# What this task involves
Give back the whole listing exactly as it is written.

# Provided data
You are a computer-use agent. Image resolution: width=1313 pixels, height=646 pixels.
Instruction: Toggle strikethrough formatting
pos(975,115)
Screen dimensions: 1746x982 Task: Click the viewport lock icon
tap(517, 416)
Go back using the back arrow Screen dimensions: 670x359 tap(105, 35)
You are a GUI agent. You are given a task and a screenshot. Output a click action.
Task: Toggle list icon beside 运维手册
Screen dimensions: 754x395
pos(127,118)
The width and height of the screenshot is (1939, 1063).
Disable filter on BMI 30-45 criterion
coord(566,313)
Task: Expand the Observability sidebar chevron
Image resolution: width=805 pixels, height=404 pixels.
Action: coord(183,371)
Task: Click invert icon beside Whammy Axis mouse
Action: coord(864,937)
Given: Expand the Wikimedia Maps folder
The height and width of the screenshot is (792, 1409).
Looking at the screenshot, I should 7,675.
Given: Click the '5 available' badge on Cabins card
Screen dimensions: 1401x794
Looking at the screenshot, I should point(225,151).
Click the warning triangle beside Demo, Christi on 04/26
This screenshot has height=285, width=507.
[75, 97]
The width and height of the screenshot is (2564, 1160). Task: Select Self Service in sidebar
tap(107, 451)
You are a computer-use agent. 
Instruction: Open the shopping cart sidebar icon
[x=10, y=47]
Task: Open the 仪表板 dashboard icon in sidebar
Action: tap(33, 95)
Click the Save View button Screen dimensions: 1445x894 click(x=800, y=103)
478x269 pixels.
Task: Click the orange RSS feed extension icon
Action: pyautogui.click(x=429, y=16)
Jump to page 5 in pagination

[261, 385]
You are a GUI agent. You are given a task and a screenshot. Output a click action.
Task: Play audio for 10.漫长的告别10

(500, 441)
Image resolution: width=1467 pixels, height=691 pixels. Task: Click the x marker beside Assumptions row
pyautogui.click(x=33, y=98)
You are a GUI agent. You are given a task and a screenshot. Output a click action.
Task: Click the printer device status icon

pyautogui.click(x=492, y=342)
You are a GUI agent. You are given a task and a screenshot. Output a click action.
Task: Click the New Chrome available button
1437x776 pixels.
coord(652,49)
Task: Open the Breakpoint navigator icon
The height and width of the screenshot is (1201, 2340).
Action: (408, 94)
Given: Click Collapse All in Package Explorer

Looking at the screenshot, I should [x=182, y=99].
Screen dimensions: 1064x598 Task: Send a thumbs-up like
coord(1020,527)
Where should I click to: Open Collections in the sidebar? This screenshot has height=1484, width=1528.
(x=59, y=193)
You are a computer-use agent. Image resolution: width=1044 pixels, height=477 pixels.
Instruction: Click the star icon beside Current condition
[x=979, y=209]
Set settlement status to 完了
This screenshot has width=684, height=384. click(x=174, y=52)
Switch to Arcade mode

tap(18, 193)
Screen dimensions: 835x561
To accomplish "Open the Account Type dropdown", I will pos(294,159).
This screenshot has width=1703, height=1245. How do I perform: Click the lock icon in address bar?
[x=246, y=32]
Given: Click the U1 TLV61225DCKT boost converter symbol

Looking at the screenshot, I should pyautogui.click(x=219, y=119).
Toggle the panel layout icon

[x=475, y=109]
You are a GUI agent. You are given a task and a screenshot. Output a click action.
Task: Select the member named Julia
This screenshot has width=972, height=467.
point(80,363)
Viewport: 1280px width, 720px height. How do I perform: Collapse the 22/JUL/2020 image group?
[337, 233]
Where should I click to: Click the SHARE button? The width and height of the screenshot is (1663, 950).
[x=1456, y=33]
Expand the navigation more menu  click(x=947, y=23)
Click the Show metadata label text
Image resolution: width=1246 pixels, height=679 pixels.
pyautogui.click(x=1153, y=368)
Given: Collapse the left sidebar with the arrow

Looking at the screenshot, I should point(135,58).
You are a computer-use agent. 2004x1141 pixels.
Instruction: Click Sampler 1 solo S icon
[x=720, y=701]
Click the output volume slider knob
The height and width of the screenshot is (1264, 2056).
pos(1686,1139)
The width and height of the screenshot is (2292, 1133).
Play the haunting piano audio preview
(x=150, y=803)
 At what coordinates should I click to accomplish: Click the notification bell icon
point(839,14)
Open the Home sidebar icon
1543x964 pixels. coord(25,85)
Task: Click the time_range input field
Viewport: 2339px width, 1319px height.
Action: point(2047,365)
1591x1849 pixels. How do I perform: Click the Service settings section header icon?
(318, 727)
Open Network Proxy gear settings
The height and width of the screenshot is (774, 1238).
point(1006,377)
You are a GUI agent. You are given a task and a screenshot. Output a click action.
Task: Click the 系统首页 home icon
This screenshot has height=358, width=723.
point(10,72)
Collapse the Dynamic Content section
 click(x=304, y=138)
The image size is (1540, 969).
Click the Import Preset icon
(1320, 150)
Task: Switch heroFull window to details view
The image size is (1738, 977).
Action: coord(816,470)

# Output
You are a computer-use agent. Image resolution: width=1313 pixels, height=646 pixels.
Instruction: Toggle strikethrough formatting
pos(975,115)
Screen dimensions: 1746x982 Task: Click the viewport lock icon
tap(517, 416)
Go back using the back arrow Screen dimensions: 670x359 tap(105, 35)
You are a GUI agent. You are given a task and a screenshot. Output a click action.
Task: Toggle list icon beside 运维手册
Screen dimensions: 754x395
pos(127,118)
The width and height of the screenshot is (1939, 1063).
Disable filter on BMI 30-45 criterion
coord(566,313)
Task: Expand the Observability sidebar chevron
Image resolution: width=805 pixels, height=404 pixels.
Action: coord(183,371)
Task: Click invert icon beside Whammy Axis mouse
Action: coord(864,937)
Given: Expand the Wikimedia Maps folder
The height and width of the screenshot is (792, 1409).
Looking at the screenshot, I should 7,675.
Given: Click the '5 available' badge on Cabins card
Screen dimensions: 1401x794
Looking at the screenshot, I should point(225,151).
Click the warning triangle beside Demo, Christi on 04/26
This screenshot has height=285, width=507.
[75, 97]
The width and height of the screenshot is (2564, 1160). Task: Select Self Service in sidebar
tap(107, 451)
You are a computer-use agent. 
Instruction: Open the shopping cart sidebar icon
[x=10, y=47]
Task: Open the 仪表板 dashboard icon in sidebar
Action: tap(33, 95)
Click the Save View button Screen dimensions: 1445x894 click(x=800, y=103)
478x269 pixels.
Task: Click the orange RSS feed extension icon
Action: pyautogui.click(x=429, y=16)
Jump to page 5 in pagination

[261, 385]
You are a GUI agent. You are given a task and a screenshot. Output a click action.
Task: Play audio for 10.漫长的告别10

(500, 441)
Image resolution: width=1467 pixels, height=691 pixels. Task: Click the x marker beside Assumptions row
pyautogui.click(x=33, y=98)
You are a GUI agent. You are given a task and a screenshot. Output a click action.
Task: Click the printer device status icon

pyautogui.click(x=492, y=342)
You are a GUI agent. You are given a task and a screenshot. Output a click action.
Task: Click the New Chrome available button
1437x776 pixels.
coord(652,49)
Task: Open the Breakpoint navigator icon
The height and width of the screenshot is (1201, 2340).
Action: (408, 94)
Given: Click Collapse All in Package Explorer

Looking at the screenshot, I should [x=182, y=99].
Screen dimensions: 1064x598 Task: Send a thumbs-up like
coord(1020,527)
Where should I click to: Open Collections in the sidebar? This screenshot has height=1484, width=1528.
(x=59, y=193)
You are a computer-use agent. Image resolution: width=1044 pixels, height=477 pixels.
Instruction: Click the star icon beside Current condition
[x=979, y=209]
Set settlement status to 完了
This screenshot has width=684, height=384. click(x=174, y=52)
Switch to Arcade mode

tap(18, 193)
Screen dimensions: 835x561
To accomplish "Open the Account Type dropdown", I will pos(294,159).
This screenshot has width=1703, height=1245. How do I perform: Click the lock icon in address bar?
[x=246, y=32]
Given: Click the U1 TLV61225DCKT boost converter symbol

Looking at the screenshot, I should pyautogui.click(x=219, y=119).
Toggle the panel layout icon

[x=475, y=109]
You are a GUI agent. You are given a task and a screenshot. Output a click action.
Task: Select the member named Julia
This screenshot has width=972, height=467.
point(80,363)
Viewport: 1280px width, 720px height. How do I perform: Collapse the 22/JUL/2020 image group?
[337, 233]
Where should I click to: Click the SHARE button? The width and height of the screenshot is (1663, 950).
[x=1456, y=33]
Expand the navigation more menu  click(x=947, y=23)
Click the Show metadata label text
Image resolution: width=1246 pixels, height=679 pixels.
pyautogui.click(x=1153, y=368)
Given: Collapse the left sidebar with the arrow

Looking at the screenshot, I should point(135,58).
You are a computer-use agent. 2004x1141 pixels.
Instruction: Click Sampler 1 solo S icon
[x=720, y=701]
Click the output volume slider knob
The height and width of the screenshot is (1264, 2056).
pos(1686,1139)
The width and height of the screenshot is (2292, 1133).
Play the haunting piano audio preview
(x=150, y=803)
 At what coordinates should I click to accomplish: Click the notification bell icon
point(839,14)
Open the Home sidebar icon
1543x964 pixels. coord(25,85)
Task: Click the time_range input field
Viewport: 2339px width, 1319px height.
Action: point(2047,365)
1591x1849 pixels. How do I perform: Click the Service settings section header icon?
(318, 727)
Open Network Proxy gear settings
The height and width of the screenshot is (774, 1238).
point(1006,377)
You are a GUI agent. You are given a task and a screenshot. Output a click action.
Task: Click the 系统首页 home icon
This screenshot has height=358, width=723.
point(10,72)
Collapse the Dynamic Content section
 click(x=304, y=138)
The image size is (1540, 969).
Click the Import Preset icon
(1320, 150)
Task: Switch heroFull window to details view
The image size is (1738, 977).
Action: coord(816,470)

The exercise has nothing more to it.